▶ [Task requirements]: Reproduce all lines of the listing below in which the word "with" occurs.

▶ [Data records]:
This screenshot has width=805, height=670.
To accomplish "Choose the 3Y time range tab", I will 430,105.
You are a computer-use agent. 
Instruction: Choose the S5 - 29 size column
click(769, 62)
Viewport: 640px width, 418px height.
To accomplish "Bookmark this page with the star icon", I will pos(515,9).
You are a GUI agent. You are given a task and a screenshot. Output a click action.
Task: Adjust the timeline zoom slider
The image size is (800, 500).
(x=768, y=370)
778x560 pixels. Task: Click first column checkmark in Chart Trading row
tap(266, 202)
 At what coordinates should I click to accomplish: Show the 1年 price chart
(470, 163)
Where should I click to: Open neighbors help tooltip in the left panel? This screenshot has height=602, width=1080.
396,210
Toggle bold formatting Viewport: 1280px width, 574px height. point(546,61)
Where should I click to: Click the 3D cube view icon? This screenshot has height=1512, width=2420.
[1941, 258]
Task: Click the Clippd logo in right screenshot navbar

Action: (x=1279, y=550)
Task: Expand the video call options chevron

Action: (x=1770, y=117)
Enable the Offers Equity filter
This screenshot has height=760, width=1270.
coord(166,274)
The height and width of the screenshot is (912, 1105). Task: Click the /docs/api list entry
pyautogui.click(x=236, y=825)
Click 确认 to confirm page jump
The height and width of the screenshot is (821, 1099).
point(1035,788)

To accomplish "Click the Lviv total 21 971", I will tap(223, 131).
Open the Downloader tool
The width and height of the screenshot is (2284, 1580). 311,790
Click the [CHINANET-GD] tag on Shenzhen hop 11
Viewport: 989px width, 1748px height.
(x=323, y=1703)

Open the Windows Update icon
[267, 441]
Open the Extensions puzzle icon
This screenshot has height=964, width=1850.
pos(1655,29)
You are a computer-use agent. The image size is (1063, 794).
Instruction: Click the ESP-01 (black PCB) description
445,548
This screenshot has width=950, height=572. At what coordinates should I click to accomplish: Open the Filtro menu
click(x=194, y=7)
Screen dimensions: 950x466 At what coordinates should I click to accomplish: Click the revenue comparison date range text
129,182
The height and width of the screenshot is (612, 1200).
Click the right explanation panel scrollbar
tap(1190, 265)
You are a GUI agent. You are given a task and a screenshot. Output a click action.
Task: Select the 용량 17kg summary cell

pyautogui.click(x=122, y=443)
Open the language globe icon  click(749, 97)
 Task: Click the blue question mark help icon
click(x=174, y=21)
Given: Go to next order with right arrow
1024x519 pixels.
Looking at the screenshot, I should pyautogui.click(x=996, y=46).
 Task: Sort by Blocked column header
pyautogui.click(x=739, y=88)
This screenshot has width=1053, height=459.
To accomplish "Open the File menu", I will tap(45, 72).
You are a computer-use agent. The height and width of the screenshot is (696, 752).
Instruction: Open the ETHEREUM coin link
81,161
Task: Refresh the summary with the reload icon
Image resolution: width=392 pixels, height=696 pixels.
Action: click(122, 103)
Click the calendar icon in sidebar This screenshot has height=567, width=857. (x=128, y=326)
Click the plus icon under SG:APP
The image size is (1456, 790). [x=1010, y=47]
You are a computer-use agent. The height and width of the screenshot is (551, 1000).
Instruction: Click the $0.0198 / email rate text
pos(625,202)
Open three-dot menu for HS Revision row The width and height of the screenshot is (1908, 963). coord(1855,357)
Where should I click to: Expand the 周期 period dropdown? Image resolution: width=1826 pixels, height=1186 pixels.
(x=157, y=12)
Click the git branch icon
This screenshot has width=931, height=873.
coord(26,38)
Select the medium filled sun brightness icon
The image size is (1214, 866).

▶ [Answer to this problem]:
To accomplish "Bookmark this page with the star icon", I will pos(515,9).
Given: Go to next order with right arrow
Task: Refresh the summary with the reload icon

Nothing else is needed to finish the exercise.